## Data for processing
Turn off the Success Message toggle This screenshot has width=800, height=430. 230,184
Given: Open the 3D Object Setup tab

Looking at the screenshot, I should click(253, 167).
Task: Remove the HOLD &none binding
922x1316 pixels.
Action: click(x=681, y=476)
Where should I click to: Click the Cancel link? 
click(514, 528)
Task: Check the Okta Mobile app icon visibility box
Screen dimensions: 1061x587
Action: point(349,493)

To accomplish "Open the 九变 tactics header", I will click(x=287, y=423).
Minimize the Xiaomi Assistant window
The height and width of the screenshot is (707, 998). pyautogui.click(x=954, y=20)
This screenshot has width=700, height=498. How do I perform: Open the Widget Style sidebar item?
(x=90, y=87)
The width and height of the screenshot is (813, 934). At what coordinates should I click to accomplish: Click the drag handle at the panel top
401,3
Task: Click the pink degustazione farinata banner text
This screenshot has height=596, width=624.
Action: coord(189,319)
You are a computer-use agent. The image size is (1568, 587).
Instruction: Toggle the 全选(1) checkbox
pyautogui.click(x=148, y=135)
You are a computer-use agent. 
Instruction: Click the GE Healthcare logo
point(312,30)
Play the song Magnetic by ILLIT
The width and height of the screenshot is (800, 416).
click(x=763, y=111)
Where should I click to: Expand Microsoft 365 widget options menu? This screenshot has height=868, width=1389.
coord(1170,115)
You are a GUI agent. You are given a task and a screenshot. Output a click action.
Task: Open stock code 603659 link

## Work instructions
A verbatim transcription is required of the lines from the one with "922x1316 pixels." through the final line of the entries above, and of nothing else.

## Response to this exercise
922x1316 pixels.
Action: click(x=681, y=476)
Where should I click to: Click the Cancel link? 
click(514, 528)
Task: Check the Okta Mobile app icon visibility box
Screen dimensions: 1061x587
Action: point(349,493)

To accomplish "Open the 九变 tactics header", I will click(x=287, y=423).
Minimize the Xiaomi Assistant window
The height and width of the screenshot is (707, 998). pyautogui.click(x=954, y=20)
This screenshot has width=700, height=498. How do I perform: Open the Widget Style sidebar item?
(x=90, y=87)
The width and height of the screenshot is (813, 934). At what coordinates should I click to accomplish: Click the drag handle at the panel top
401,3
Task: Click the pink degustazione farinata banner text
This screenshot has height=596, width=624.
Action: coord(189,319)
You are a computer-use agent. The image size is (1568, 587).
Instruction: Toggle the 全选(1) checkbox
pyautogui.click(x=148, y=135)
You are a computer-use agent. 
Instruction: Click the GE Healthcare logo
point(312,30)
Play the song Magnetic by ILLIT
The width and height of the screenshot is (800, 416).
click(x=763, y=111)
Where should I click to: Expand Microsoft 365 widget options menu? This screenshot has height=868, width=1389.
coord(1170,115)
You are a GUI agent. You are given a task and a screenshot. Output a click action.
Task: Open stock code 603659 link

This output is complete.